Cuando finalmente llegaron, una concertista de piano, Kristina Nadler, estaba enseñando canto en el pueblo. Más adelante, ella misma recordó: "Viví un milagro. Más de 100 escolares tenían los ojos y oídos abiertos como nunca cuando escucharon tocar Mozart en esta vieja caja de madera."

Y desde Lingshed, con la cordillera más alta del mundo como telón de fondo, escuchar esa música en la rebautizada "Sala de Música del Señor Desmond", según Kotomski fue enfrentarse a una de las "mejores sensaciones del mundo".
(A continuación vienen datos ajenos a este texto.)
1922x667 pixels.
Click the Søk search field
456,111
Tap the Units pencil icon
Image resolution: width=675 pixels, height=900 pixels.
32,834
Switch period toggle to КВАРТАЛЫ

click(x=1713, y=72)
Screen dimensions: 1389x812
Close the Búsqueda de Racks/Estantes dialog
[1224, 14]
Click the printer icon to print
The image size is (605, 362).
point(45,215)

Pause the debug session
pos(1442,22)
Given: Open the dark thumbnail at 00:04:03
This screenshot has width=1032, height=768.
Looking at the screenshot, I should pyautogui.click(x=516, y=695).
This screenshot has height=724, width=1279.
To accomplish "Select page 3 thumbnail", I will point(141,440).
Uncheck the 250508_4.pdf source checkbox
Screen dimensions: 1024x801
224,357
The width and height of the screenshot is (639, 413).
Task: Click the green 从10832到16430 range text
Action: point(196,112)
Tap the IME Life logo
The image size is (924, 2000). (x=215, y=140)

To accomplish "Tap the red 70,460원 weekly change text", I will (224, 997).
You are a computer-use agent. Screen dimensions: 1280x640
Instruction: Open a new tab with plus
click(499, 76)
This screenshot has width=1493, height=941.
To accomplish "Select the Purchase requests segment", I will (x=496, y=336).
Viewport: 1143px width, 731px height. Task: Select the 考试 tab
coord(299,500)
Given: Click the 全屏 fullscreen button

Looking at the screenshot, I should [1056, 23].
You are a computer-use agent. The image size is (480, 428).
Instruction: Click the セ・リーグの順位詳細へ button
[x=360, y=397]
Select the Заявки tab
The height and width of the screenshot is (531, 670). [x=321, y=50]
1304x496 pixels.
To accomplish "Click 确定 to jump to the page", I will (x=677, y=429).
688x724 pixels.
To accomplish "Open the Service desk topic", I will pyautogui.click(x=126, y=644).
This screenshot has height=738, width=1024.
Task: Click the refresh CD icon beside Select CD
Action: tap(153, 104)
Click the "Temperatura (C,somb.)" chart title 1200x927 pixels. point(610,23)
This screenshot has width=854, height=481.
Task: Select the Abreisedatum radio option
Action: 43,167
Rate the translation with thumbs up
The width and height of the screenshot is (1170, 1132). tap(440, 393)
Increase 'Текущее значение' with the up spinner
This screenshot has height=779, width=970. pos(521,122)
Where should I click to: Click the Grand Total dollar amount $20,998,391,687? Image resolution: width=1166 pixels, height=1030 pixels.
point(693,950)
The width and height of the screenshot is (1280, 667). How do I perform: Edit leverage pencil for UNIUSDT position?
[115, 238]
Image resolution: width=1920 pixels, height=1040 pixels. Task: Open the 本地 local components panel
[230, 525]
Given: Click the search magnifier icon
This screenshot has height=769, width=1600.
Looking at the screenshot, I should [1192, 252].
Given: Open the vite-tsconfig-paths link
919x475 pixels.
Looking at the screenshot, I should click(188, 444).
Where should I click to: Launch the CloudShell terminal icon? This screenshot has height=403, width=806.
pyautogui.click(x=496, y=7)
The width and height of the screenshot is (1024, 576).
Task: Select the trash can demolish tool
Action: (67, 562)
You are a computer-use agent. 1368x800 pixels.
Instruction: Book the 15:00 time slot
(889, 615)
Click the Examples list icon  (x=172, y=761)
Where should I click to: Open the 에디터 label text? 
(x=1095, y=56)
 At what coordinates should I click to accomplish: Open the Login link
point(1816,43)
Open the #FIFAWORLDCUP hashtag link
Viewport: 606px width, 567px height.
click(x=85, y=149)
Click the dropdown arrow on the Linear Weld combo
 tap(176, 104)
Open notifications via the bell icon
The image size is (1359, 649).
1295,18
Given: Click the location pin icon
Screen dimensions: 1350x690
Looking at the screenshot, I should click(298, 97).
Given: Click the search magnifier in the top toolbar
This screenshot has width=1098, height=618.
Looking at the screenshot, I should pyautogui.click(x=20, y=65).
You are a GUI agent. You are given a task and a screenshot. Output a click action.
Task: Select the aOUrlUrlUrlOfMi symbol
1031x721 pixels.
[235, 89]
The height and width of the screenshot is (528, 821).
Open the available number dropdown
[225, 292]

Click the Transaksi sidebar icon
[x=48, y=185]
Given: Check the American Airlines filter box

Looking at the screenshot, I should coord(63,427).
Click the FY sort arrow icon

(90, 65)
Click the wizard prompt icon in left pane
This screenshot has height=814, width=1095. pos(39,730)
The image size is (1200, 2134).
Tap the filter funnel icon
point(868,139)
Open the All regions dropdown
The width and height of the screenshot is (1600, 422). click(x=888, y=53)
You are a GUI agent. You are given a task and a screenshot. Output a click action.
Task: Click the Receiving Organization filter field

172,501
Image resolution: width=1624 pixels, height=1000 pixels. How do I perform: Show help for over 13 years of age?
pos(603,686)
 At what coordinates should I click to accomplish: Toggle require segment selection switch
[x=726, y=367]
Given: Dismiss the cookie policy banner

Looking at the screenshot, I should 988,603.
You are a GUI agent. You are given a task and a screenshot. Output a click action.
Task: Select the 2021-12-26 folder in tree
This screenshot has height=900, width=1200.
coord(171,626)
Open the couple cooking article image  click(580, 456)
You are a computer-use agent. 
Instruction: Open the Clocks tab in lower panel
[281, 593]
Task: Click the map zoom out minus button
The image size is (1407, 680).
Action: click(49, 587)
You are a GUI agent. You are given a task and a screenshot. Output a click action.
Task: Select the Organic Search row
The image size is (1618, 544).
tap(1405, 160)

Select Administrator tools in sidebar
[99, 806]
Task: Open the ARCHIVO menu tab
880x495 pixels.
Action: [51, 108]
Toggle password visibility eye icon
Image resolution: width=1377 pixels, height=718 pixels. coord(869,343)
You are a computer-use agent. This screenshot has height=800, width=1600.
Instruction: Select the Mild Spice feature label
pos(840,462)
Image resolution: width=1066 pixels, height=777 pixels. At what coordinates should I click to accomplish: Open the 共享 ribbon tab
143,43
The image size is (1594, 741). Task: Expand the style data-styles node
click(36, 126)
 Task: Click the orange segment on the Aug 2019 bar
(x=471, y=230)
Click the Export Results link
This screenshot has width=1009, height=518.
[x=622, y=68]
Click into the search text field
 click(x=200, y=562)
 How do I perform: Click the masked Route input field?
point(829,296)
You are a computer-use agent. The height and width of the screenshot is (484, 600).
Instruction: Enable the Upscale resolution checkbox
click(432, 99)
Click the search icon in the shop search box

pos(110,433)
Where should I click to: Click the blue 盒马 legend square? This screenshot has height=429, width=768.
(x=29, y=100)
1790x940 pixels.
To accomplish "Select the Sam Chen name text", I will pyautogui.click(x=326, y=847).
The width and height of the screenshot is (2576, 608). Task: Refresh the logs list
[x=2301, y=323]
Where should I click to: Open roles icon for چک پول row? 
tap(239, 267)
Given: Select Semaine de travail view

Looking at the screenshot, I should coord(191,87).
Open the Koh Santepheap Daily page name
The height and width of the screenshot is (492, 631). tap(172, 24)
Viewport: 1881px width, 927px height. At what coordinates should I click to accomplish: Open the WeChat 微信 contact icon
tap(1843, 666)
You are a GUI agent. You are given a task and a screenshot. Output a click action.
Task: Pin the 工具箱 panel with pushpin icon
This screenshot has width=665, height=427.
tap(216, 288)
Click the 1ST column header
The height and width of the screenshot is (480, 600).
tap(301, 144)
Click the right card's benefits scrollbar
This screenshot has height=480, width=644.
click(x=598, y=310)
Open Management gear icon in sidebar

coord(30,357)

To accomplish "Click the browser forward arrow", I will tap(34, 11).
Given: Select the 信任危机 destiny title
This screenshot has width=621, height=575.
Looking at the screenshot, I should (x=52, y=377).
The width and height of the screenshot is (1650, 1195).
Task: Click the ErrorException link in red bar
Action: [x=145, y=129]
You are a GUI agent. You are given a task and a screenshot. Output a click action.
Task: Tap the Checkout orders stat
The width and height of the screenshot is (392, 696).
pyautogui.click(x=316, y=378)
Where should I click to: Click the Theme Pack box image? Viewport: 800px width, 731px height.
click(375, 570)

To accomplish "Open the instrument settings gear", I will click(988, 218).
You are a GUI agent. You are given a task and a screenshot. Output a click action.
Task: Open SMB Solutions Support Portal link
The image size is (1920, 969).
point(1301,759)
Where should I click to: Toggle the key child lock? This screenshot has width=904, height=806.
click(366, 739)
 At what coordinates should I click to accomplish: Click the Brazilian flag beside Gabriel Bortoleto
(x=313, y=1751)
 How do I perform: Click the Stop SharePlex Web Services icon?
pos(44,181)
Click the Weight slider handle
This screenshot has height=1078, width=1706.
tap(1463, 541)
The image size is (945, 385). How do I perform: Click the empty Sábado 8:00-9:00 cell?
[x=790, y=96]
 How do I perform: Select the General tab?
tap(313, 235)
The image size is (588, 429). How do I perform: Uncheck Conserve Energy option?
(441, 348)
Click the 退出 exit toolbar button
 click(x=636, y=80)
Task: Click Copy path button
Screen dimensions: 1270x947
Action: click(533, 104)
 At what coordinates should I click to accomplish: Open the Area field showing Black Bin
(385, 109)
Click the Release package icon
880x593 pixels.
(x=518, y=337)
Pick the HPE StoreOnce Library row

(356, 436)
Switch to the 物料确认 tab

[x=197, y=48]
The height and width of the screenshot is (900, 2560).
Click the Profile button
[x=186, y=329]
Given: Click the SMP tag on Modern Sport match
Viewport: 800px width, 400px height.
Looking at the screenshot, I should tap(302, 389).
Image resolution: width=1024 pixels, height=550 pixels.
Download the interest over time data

Allí volvió el Señor Amable anualmente durante cuatro años para afinar y mantener con vida al piano más alto del planeta, al que llevó hasta los 5 mil metros, para que fuera parte del concierto ejecutado a más altura de la historia. La última vez que viajó fue en 2018.

O'Keeffe falleció el 2 de octubre de ese año, rondando los 70 años, tras haber visto proyectado meses antes en Edimburgo el documental de su hazaña, apenas unas semanas después de regresar de su última visita a Zanskar.

 Cuenta el tenor Neil Latchman, nacido en Trinidad y Tobago y amigo entrañable de O'Keeffe, que quien le avisó de la muerte fue su amiga Anna, que compartió con él un viaje a la India que le propuso precisamente el Señor Amable, para dar "el concierto más alto del mundo".

Cuenta también que el reparador de pianos sufrió un colapso cerca de su tienda, en Camden High Street, y que la causa de la muerte probablemente sea trombosis de altitudes extremas.

En aquella fecha se congeló el tiempo para Camden Piano Rescue, que permanece cerrada desde entonces, con varios pianos polvorientos y las paredes llenas de partituras y de historias que contar.

Por delante de su puerta, en uno de los mercaditos más ruidosos de Londres, pasan cientos de personas cada día sin darse cuenta de que aquel local fue puntapié inicial para una travesía única, devenida documental: la historia de O'Keeffe.

Piano to Zanskar es, en esencia, un ejercicio de serendipia. Miles de casualidades y golpes de suerte que hicieron realidad un proyecto que parecía imposible, y que confía en poder dar a conocer al mundo, pronto, la vida del Señor Amable, un hombre pegado a un piano.